**WHAT THE TASK REQUIRES:** Here the answer should be the line with "Given: Click the Inactive badge on XP-90" and all the lines after it through the end of the listing, each repeated exactly, and no other text.

**DATA FOR THIS EXERCISE:**

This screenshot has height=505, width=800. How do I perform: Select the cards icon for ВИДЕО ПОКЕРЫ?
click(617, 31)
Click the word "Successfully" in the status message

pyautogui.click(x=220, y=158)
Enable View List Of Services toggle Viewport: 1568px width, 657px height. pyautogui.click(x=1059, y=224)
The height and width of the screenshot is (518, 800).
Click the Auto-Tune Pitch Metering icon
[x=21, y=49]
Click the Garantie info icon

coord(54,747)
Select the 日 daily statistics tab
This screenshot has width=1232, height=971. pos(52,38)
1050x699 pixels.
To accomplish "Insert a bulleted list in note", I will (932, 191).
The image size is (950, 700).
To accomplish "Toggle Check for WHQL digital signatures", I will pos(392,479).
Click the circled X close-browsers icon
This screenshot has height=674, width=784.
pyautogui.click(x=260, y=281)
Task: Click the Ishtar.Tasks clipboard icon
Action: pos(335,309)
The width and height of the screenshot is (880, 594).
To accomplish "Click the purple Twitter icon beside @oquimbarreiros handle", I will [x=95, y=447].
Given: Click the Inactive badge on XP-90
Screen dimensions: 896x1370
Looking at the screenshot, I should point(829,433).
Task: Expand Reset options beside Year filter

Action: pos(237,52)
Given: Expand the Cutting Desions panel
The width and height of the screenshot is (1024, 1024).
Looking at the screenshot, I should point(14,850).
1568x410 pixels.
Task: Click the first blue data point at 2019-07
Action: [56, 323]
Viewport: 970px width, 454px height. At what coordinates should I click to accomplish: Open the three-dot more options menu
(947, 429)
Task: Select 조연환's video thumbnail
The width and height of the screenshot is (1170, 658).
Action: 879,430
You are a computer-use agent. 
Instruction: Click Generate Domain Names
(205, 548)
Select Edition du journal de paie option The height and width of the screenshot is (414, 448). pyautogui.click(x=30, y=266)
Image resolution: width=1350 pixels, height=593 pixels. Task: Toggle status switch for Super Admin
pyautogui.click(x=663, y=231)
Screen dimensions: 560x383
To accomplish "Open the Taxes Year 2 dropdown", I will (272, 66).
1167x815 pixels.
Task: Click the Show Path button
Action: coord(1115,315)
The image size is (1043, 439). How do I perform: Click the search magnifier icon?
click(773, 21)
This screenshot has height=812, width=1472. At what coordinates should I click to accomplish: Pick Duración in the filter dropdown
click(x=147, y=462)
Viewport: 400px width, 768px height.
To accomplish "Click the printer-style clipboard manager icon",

**ANSWER SPACE:**
Given: Click the Inactive badge on XP-90
Screen dimensions: 896x1370
Looking at the screenshot, I should point(829,433).
Task: Expand Reset options beside Year filter

Action: pos(237,52)
Given: Expand the Cutting Desions panel
The width and height of the screenshot is (1024, 1024).
Looking at the screenshot, I should point(14,850).
1568x410 pixels.
Task: Click the first blue data point at 2019-07
Action: [56, 323]
Viewport: 970px width, 454px height. At what coordinates should I click to accomplish: Open the three-dot more options menu
(947, 429)
Task: Select 조연환's video thumbnail
The width and height of the screenshot is (1170, 658).
Action: 879,430
You are a computer-use agent. 
Instruction: Click Generate Domain Names
(205, 548)
Select Edition du journal de paie option The height and width of the screenshot is (414, 448). pyautogui.click(x=30, y=266)
Image resolution: width=1350 pixels, height=593 pixels. Task: Toggle status switch for Super Admin
pyautogui.click(x=663, y=231)
Screen dimensions: 560x383
To accomplish "Open the Taxes Year 2 dropdown", I will (272, 66).
1167x815 pixels.
Task: Click the Show Path button
Action: coord(1115,315)
The image size is (1043, 439). How do I perform: Click the search magnifier icon?
click(773, 21)
This screenshot has height=812, width=1472. At what coordinates should I click to accomplish: Pick Duración in the filter dropdown
click(x=147, y=462)
Viewport: 400px width, 768px height.
To accomplish "Click the printer-style clipboard manager icon",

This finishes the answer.